** START OF Material for the task **
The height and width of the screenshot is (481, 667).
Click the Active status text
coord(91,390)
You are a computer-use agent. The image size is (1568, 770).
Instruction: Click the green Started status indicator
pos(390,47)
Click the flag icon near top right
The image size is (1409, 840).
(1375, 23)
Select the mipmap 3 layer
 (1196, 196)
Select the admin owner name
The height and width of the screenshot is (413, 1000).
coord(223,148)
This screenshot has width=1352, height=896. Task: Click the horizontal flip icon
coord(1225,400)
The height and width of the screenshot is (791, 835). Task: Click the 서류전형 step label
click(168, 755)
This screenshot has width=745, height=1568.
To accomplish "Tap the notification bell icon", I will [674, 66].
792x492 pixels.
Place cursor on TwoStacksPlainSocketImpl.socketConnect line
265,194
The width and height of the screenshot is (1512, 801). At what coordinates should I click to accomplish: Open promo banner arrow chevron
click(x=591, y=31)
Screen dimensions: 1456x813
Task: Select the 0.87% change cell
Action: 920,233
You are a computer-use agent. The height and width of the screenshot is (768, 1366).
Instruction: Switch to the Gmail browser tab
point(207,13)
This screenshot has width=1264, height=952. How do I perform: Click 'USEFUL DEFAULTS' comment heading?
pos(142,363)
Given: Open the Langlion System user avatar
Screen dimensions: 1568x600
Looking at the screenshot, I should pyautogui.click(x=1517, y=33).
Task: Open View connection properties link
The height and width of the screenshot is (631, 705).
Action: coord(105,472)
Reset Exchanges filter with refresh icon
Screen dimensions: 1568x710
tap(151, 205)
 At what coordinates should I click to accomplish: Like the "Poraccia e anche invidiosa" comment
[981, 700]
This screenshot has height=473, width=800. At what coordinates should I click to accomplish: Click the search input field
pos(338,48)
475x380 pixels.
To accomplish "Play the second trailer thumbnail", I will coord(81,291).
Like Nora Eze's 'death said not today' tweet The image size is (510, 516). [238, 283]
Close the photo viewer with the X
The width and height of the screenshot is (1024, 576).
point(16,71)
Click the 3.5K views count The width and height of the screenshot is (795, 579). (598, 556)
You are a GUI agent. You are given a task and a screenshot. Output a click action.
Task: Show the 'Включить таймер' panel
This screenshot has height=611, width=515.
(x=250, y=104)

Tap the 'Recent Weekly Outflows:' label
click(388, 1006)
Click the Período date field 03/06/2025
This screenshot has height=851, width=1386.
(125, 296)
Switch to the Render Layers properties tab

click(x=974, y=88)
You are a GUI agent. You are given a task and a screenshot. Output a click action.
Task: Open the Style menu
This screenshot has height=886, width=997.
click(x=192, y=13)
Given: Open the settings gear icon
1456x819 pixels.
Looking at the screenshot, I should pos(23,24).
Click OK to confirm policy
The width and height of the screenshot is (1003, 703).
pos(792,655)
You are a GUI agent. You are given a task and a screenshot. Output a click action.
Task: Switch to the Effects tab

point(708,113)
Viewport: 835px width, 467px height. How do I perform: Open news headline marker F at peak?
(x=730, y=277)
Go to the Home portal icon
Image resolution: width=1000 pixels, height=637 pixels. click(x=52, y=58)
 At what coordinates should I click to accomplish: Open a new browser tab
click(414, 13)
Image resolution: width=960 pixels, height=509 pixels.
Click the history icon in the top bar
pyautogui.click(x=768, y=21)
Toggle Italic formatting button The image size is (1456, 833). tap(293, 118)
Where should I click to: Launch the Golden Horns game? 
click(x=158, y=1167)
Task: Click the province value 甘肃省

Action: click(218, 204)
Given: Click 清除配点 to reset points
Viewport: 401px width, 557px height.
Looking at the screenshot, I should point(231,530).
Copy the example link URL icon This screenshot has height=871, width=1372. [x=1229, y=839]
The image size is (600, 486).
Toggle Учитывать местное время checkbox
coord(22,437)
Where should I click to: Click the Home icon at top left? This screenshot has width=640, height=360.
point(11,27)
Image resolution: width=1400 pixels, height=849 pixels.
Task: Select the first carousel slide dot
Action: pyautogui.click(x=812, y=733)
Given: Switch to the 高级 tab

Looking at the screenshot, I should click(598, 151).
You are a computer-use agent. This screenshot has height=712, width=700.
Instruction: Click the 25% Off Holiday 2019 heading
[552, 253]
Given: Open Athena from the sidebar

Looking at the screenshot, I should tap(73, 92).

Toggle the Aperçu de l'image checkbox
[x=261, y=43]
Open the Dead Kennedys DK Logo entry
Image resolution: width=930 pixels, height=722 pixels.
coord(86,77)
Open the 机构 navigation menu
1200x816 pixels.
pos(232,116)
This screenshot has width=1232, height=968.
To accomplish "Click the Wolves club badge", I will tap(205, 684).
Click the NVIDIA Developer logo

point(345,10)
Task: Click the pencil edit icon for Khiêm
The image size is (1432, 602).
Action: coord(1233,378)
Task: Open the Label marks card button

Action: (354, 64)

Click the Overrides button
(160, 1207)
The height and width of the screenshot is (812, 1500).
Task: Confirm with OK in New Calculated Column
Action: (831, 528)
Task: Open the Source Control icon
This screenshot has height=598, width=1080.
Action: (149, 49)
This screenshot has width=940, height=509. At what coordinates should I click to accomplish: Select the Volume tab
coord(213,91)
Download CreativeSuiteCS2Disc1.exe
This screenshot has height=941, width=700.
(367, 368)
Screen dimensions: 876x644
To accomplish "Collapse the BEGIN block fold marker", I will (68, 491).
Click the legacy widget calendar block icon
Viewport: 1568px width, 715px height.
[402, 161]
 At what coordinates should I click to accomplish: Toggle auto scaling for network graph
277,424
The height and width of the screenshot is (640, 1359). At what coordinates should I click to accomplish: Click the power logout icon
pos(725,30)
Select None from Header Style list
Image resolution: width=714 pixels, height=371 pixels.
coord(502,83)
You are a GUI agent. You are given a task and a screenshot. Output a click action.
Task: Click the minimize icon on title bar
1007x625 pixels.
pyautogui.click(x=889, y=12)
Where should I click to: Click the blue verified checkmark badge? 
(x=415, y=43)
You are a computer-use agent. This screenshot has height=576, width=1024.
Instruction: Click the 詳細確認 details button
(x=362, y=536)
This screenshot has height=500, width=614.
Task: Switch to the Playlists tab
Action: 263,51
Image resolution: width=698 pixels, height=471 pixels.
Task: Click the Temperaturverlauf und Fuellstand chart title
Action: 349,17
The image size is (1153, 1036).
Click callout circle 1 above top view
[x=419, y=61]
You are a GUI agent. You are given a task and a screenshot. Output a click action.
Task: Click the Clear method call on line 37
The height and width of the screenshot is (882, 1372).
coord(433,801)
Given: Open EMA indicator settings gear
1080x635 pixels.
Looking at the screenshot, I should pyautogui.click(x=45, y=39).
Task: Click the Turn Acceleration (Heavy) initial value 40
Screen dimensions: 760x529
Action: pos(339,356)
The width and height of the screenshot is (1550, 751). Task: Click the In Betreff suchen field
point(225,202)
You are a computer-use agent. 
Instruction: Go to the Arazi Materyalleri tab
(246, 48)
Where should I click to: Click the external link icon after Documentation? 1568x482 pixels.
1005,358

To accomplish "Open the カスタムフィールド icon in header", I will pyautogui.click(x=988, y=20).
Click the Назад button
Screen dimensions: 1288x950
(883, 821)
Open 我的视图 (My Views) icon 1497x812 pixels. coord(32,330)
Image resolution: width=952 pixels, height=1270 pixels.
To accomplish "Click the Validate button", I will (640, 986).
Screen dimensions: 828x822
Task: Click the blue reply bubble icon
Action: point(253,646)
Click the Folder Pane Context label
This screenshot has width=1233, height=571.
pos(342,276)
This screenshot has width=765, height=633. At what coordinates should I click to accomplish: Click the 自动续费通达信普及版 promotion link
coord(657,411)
** END OF Material for the task **
Direction – Copy out every one of the rows above line for line, changing nothing.

Final answer –
The height and width of the screenshot is (481, 667).
Click the Active status text
coord(91,390)
You are a computer-use agent. The image size is (1568, 770).
Instruction: Click the green Started status indicator
pos(390,47)
Click the flag icon near top right
The image size is (1409, 840).
(1375, 23)
Select the mipmap 3 layer
 (1196, 196)
Select the admin owner name
The height and width of the screenshot is (413, 1000).
coord(223,148)
This screenshot has width=1352, height=896. Task: Click the horizontal flip icon
coord(1225,400)
The height and width of the screenshot is (791, 835). Task: Click the 서류전형 step label
click(168, 755)
This screenshot has width=745, height=1568.
To accomplish "Tap the notification bell icon", I will [674, 66].
792x492 pixels.
Place cursor on TwoStacksPlainSocketImpl.socketConnect line
265,194
The width and height of the screenshot is (1512, 801). At what coordinates should I click to accomplish: Open promo banner arrow chevron
click(x=591, y=31)
Screen dimensions: 1456x813
Task: Select the 0.87% change cell
Action: 920,233
You are a computer-use agent. The height and width of the screenshot is (768, 1366).
Instruction: Switch to the Gmail browser tab
point(207,13)
This screenshot has width=1264, height=952. How do I perform: Click 'USEFUL DEFAULTS' comment heading?
pos(142,363)
Given: Open the Langlion System user avatar
Screen dimensions: 1568x600
Looking at the screenshot, I should pyautogui.click(x=1517, y=33).
Task: Open View connection properties link
The height and width of the screenshot is (631, 705).
Action: coord(105,472)
Reset Exchanges filter with refresh icon
Screen dimensions: 1568x710
tap(151, 205)
 At what coordinates should I click to accomplish: Like the "Poraccia e anche invidiosa" comment
[981, 700]
This screenshot has height=473, width=800. At what coordinates should I click to accomplish: Click the search input field
pos(338,48)
475x380 pixels.
To accomplish "Play the second trailer thumbnail", I will coord(81,291).
Like Nora Eze's 'death said not today' tweet The image size is (510, 516). [238, 283]
Close the photo viewer with the X
The width and height of the screenshot is (1024, 576).
point(16,71)
Click the 3.5K views count The width and height of the screenshot is (795, 579). (598, 556)
You are a GUI agent. You are given a task and a screenshot. Output a click action.
Task: Show the 'Включить таймер' panel
This screenshot has height=611, width=515.
(x=250, y=104)

Tap the 'Recent Weekly Outflows:' label
click(388, 1006)
Click the Período date field 03/06/2025
This screenshot has height=851, width=1386.
(125, 296)
Switch to the Render Layers properties tab

click(x=974, y=88)
You are a GUI agent. You are given a task and a screenshot. Output a click action.
Task: Open the Style menu
This screenshot has height=886, width=997.
click(x=192, y=13)
Given: Open the settings gear icon
1456x819 pixels.
Looking at the screenshot, I should pos(23,24).
Click OK to confirm policy
The width and height of the screenshot is (1003, 703).
pos(792,655)
You are a GUI agent. You are given a task and a screenshot. Output a click action.
Task: Switch to the Effects tab

point(708,113)
Viewport: 835px width, 467px height. How do I perform: Open news headline marker F at peak?
(x=730, y=277)
Go to the Home portal icon
Image resolution: width=1000 pixels, height=637 pixels. click(x=52, y=58)
 At what coordinates should I click to accomplish: Open a new browser tab
click(414, 13)
Image resolution: width=960 pixels, height=509 pixels.
Click the history icon in the top bar
pyautogui.click(x=768, y=21)
Toggle Italic formatting button The image size is (1456, 833). tap(293, 118)
Where should I click to: Launch the Golden Horns game? 
click(x=158, y=1167)
Task: Click the province value 甘肃省

Action: click(218, 204)
Given: Click 清除配点 to reset points
Viewport: 401px width, 557px height.
Looking at the screenshot, I should point(231,530).
Copy the example link URL icon This screenshot has height=871, width=1372. [x=1229, y=839]
The image size is (600, 486).
Toggle Учитывать местное время checkbox
coord(22,437)
Where should I click to: Click the Home icon at top left? This screenshot has width=640, height=360.
point(11,27)
Image resolution: width=1400 pixels, height=849 pixels.
Task: Select the first carousel slide dot
Action: pyautogui.click(x=812, y=733)
Given: Switch to the 高级 tab

Looking at the screenshot, I should click(598, 151).
You are a computer-use agent. This screenshot has height=712, width=700.
Instruction: Click the 25% Off Holiday 2019 heading
[552, 253]
Given: Open Athena from the sidebar

Looking at the screenshot, I should tap(73, 92).

Toggle the Aperçu de l'image checkbox
[x=261, y=43]
Open the Dead Kennedys DK Logo entry
Image resolution: width=930 pixels, height=722 pixels.
coord(86,77)
Open the 机构 navigation menu
1200x816 pixels.
pos(232,116)
This screenshot has width=1232, height=968.
To accomplish "Click the Wolves club badge", I will tap(205, 684).
Click the NVIDIA Developer logo

point(345,10)
Task: Click the pencil edit icon for Khiêm
The image size is (1432, 602).
Action: coord(1233,378)
Task: Open the Label marks card button

Action: (354, 64)

Click the Overrides button
(160, 1207)
The height and width of the screenshot is (812, 1500).
Task: Confirm with OK in New Calculated Column
Action: (831, 528)
Task: Open the Source Control icon
This screenshot has height=598, width=1080.
Action: (149, 49)
This screenshot has width=940, height=509. At what coordinates should I click to accomplish: Select the Volume tab
coord(213,91)
Download CreativeSuiteCS2Disc1.exe
This screenshot has height=941, width=700.
(367, 368)
Screen dimensions: 876x644
To accomplish "Collapse the BEGIN block fold marker", I will (68, 491).
Click the legacy widget calendar block icon
Viewport: 1568px width, 715px height.
[402, 161]
 At what coordinates should I click to accomplish: Toggle auto scaling for network graph
277,424
The height and width of the screenshot is (640, 1359). At what coordinates should I click to accomplish: Click the power logout icon
pos(725,30)
Select None from Header Style list
Image resolution: width=714 pixels, height=371 pixels.
coord(502,83)
You are a GUI agent. You are given a task and a screenshot. Output a click action.
Task: Click the minimize icon on title bar
1007x625 pixels.
pyautogui.click(x=889, y=12)
Where should I click to: Click the blue verified checkmark badge? 
(x=415, y=43)
You are a computer-use agent. This screenshot has height=576, width=1024.
Instruction: Click the 詳細確認 details button
(x=362, y=536)
This screenshot has height=500, width=614.
Task: Switch to the Playlists tab
Action: 263,51
Image resolution: width=698 pixels, height=471 pixels.
Task: Click the Temperaturverlauf und Fuellstand chart title
Action: 349,17
The image size is (1153, 1036).
Click callout circle 1 above top view
[x=419, y=61]
You are a GUI agent. You are given a task and a screenshot. Output a click action.
Task: Click the Clear method call on line 37
The height and width of the screenshot is (882, 1372).
coord(433,801)
Given: Open EMA indicator settings gear
1080x635 pixels.
Looking at the screenshot, I should pyautogui.click(x=45, y=39).
Task: Click the Turn Acceleration (Heavy) initial value 40
Screen dimensions: 760x529
Action: pos(339,356)
The width and height of the screenshot is (1550, 751). Task: Click the In Betreff suchen field
point(225,202)
You are a computer-use agent. 
Instruction: Go to the Arazi Materyalleri tab
(246, 48)
Where should I click to: Click the external link icon after Documentation? 1568x482 pixels.
1005,358

To accomplish "Open the カスタムフィールド icon in header", I will pyautogui.click(x=988, y=20).
Click the Назад button
Screen dimensions: 1288x950
(883, 821)
Open 我的视图 (My Views) icon 1497x812 pixels. coord(32,330)
Image resolution: width=952 pixels, height=1270 pixels.
To accomplish "Click the Validate button", I will (640, 986).
Screen dimensions: 828x822
Task: Click the blue reply bubble icon
Action: point(253,646)
Click the Folder Pane Context label
This screenshot has width=1233, height=571.
pos(342,276)
This screenshot has width=765, height=633. At what coordinates should I click to accomplish: Click the 自动续费通达信普及版 promotion link
coord(657,411)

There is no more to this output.